◆ Exercise prompt:
All of the entries below should be printed exactly; the pictures are to be left out.

◆ Data for analysis:
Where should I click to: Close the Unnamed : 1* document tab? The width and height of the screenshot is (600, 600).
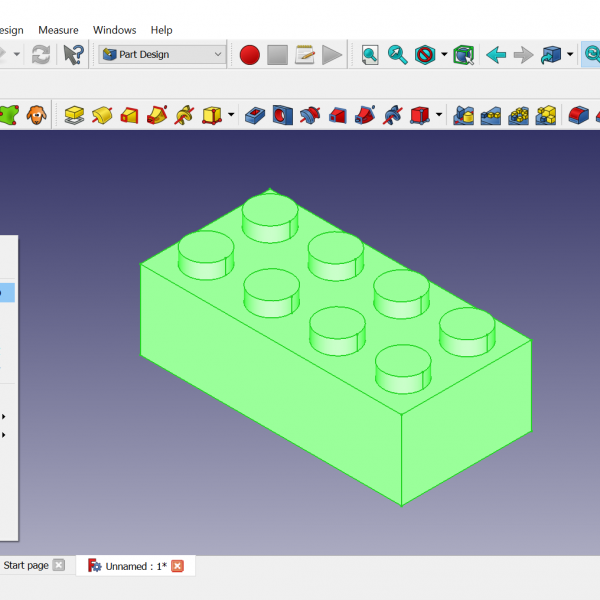click(x=178, y=566)
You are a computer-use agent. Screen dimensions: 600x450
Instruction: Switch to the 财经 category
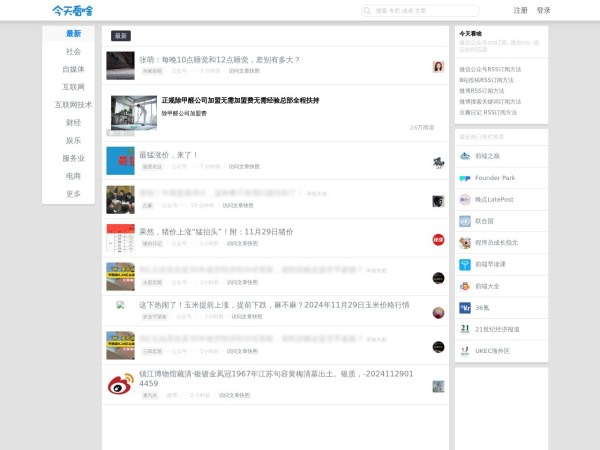(x=73, y=122)
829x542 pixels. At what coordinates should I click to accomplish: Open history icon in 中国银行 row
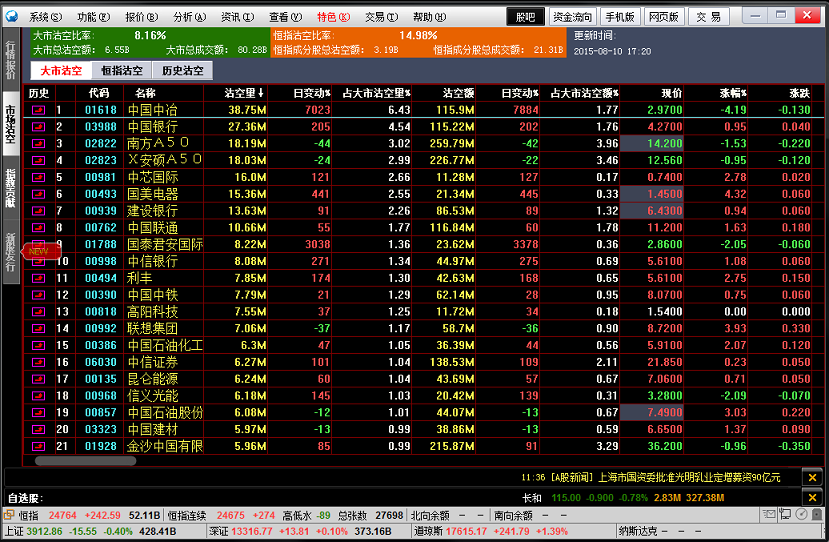39,127
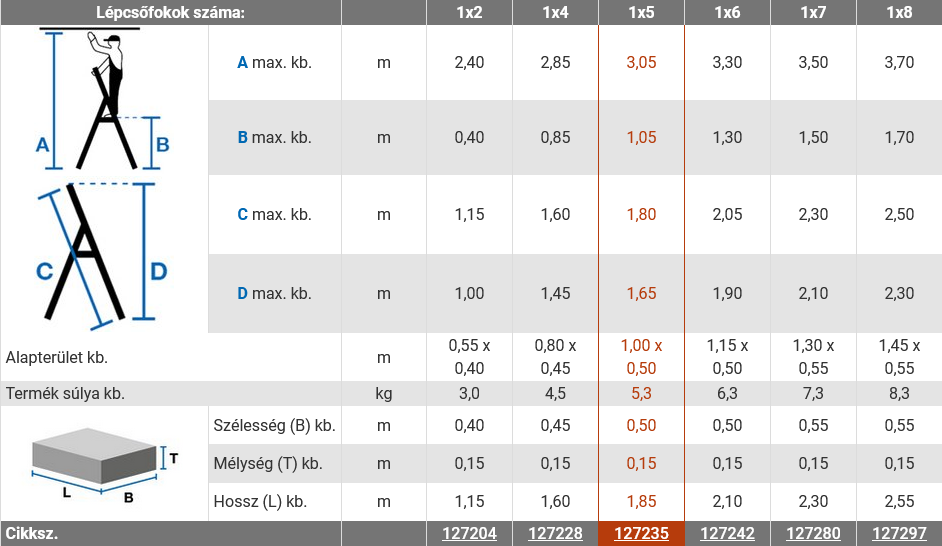942x546 pixels.
Task: Open article number 127228 link
Action: 555,533

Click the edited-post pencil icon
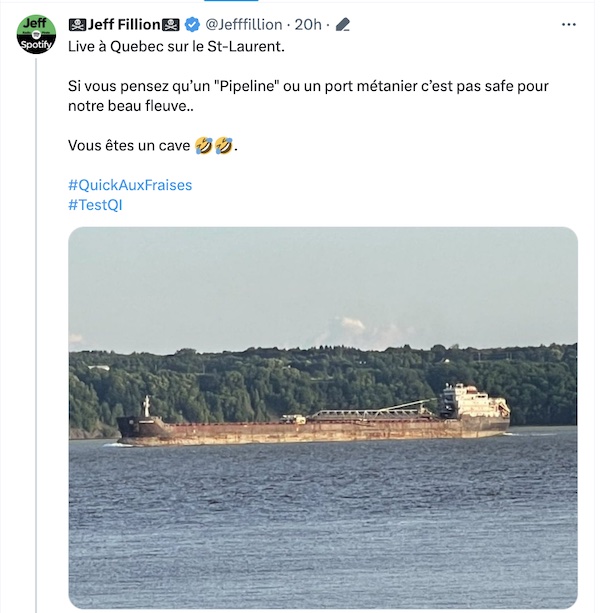[x=342, y=25]
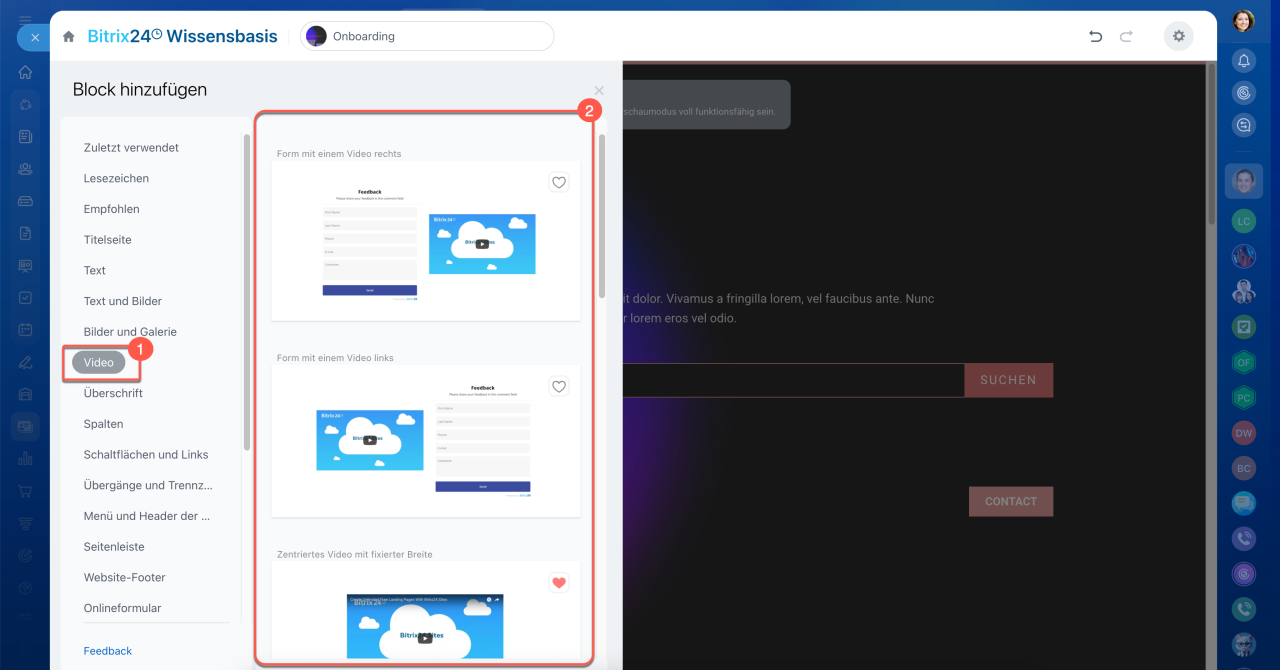Click the undo arrow icon
The image size is (1280, 670).
(x=1095, y=37)
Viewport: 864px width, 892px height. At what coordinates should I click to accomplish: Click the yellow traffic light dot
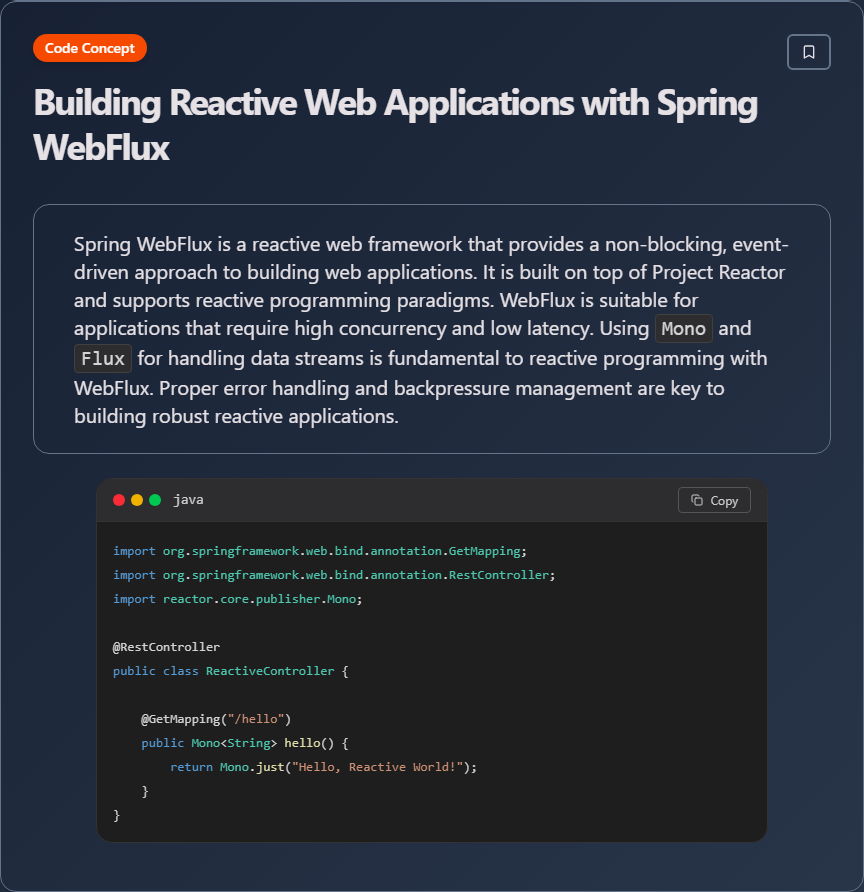click(136, 499)
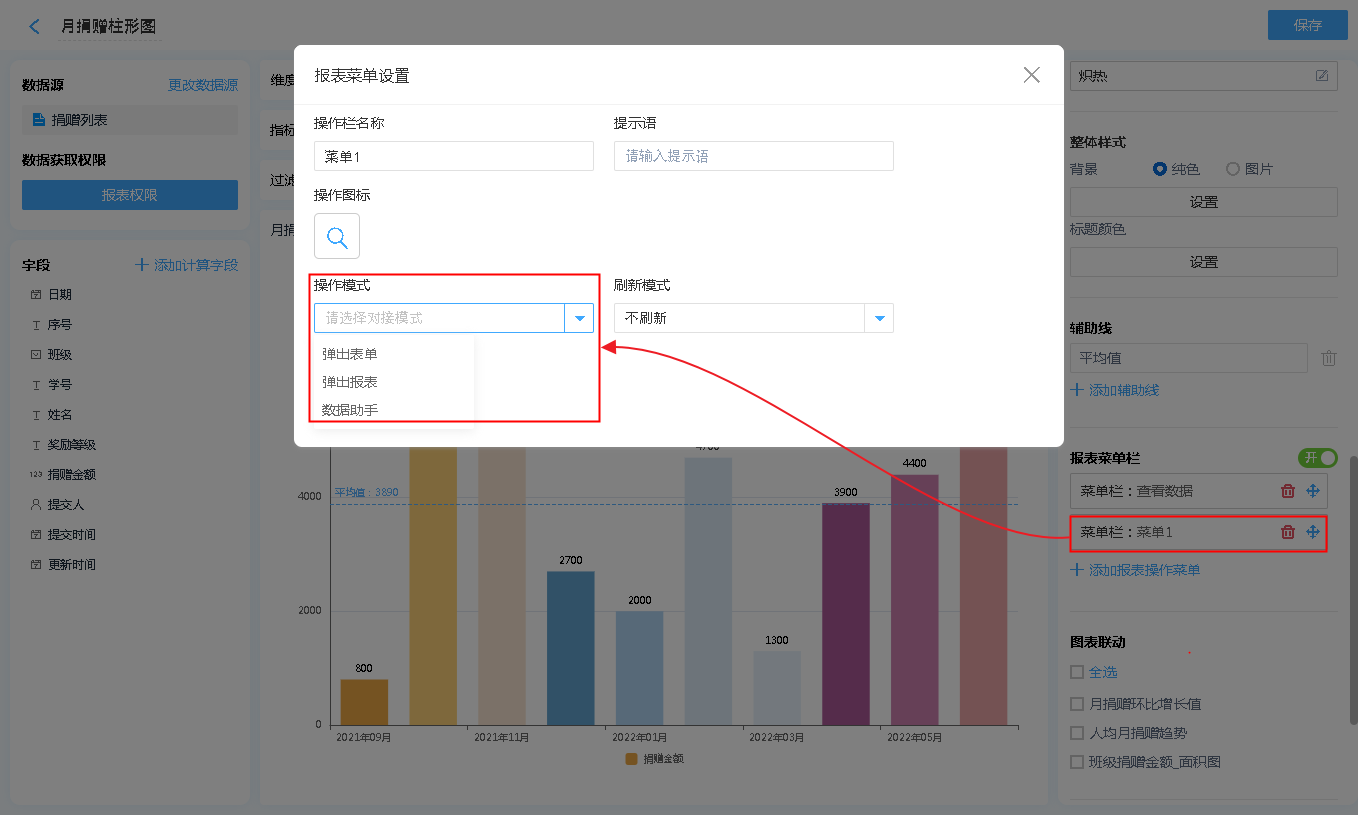Click the 保存 button

pos(1307,26)
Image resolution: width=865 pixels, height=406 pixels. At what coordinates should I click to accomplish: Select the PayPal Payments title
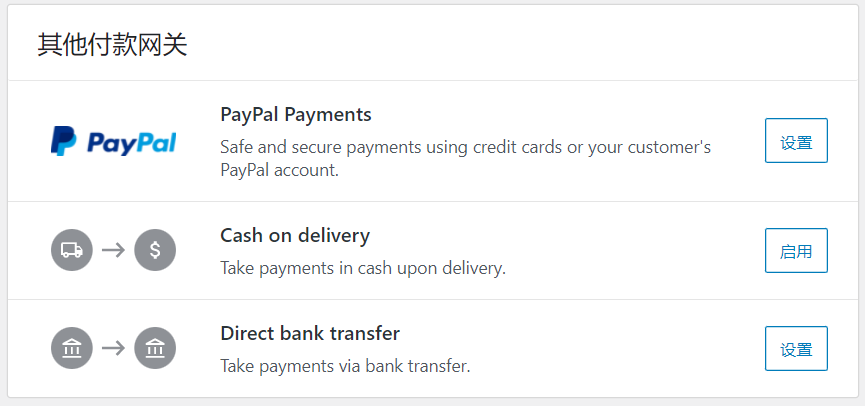[x=295, y=114]
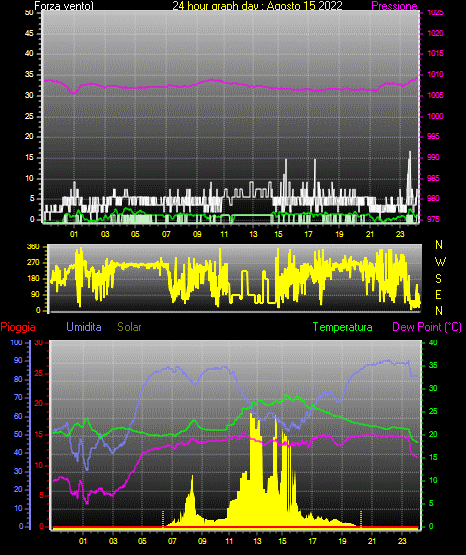
Task: Click the E wind direction label
Action: click(438, 294)
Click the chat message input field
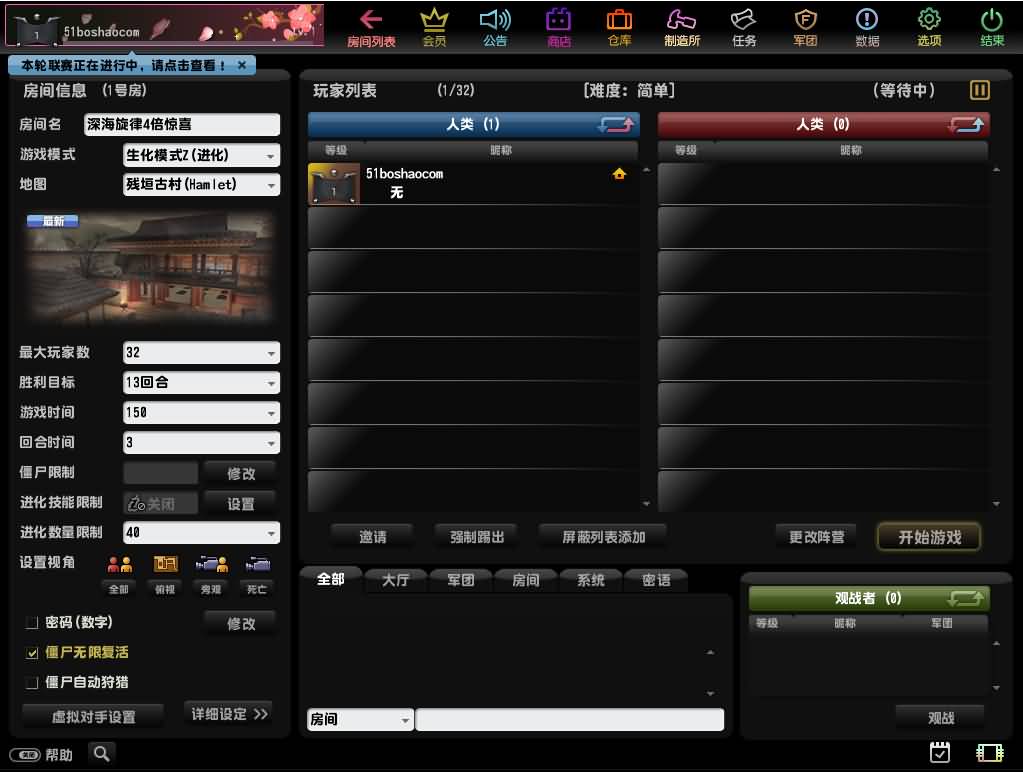Screen dimensions: 1023x772 tap(570, 719)
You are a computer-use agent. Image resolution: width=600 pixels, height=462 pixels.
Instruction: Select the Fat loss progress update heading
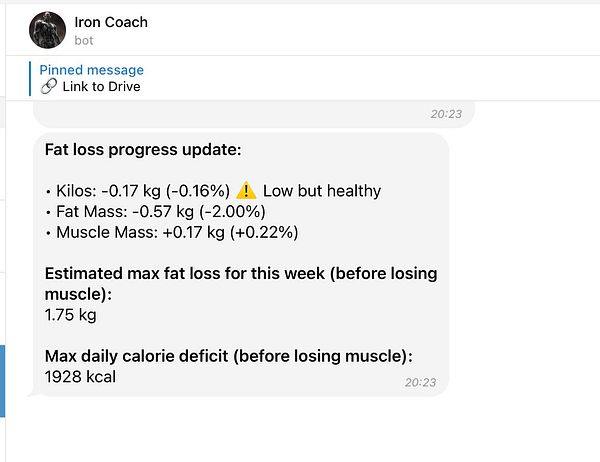143,150
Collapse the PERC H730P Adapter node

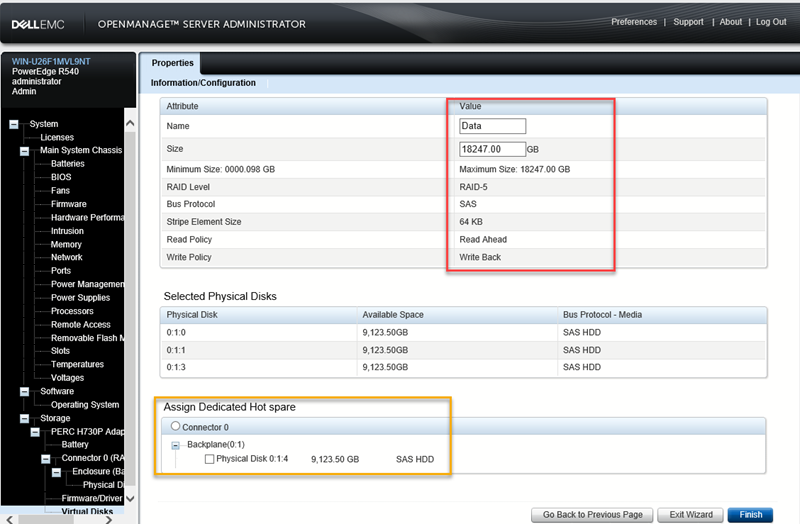pos(36,432)
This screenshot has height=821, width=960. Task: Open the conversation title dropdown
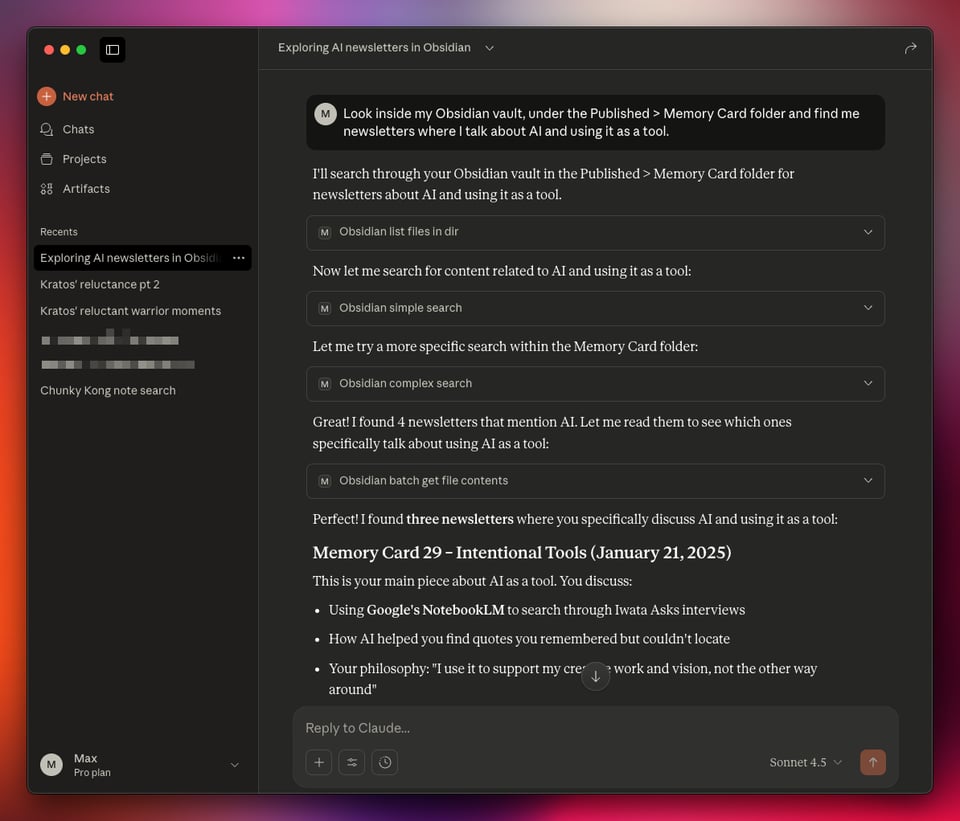point(489,47)
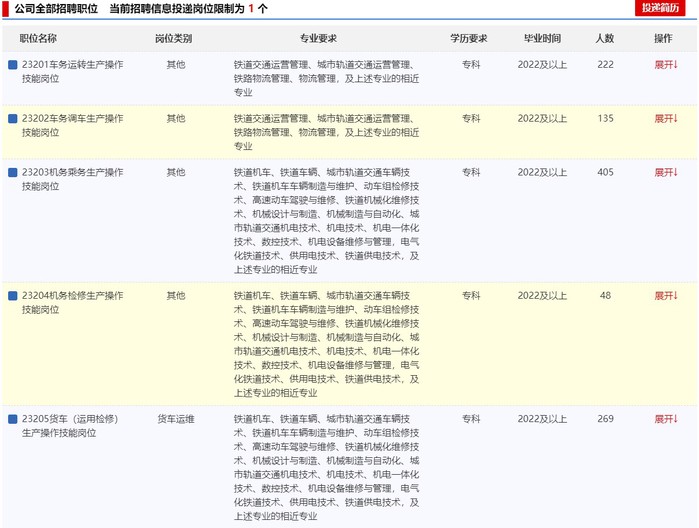The height and width of the screenshot is (528, 699).
Task: Tick checkbox for 23201车务运转 position
Action: click(13, 65)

◆ Task solution:
Where should I click to: Close the Unnamed : 1* document tab? The width and height of the screenshot is (600, 600).
click(x=178, y=566)
You are a computer-use agent. Screen dimensions: 600x450
Instruction: Switch to the 财经 category
(x=73, y=122)
829x542 pixels. At what coordinates should I click to accomplish: Open history icon in 中国银行 row
39,127
942x546 pixels.
Task: Open article number 127228 link
Action: 555,533

Click the edited-post pencil icon
[x=342, y=25]
Click the undo arrow icon
The image size is (1280, 670).
(x=1095, y=37)
Viewport: 864px width, 892px height. At what coordinates should I click to accomplish: Click the yellow traffic light dot
click(136, 499)
Click the 保存 button

pos(1307,26)
Image resolution: width=865 pixels, height=406 pixels. At what coordinates should I click to accomplish: Select the PayPal Payments title
[x=295, y=114]
Task: Click the E wind direction label
Action: click(438, 294)
Click the chat message input field
Screen dimensions: 1023x772 tap(570, 719)
You are a computer-use agent. Image resolution: width=600 pixels, height=462 pixels.
Instruction: Select the Fat loss progress update heading
143,150
Collapse the PERC H730P Adapter node

pos(36,432)
This screenshot has height=821, width=960. Task: Open the conversation title dropdown
point(489,47)
The height and width of the screenshot is (528, 699).
Task: Tick checkbox for 23201车务运转 position
Action: click(13, 65)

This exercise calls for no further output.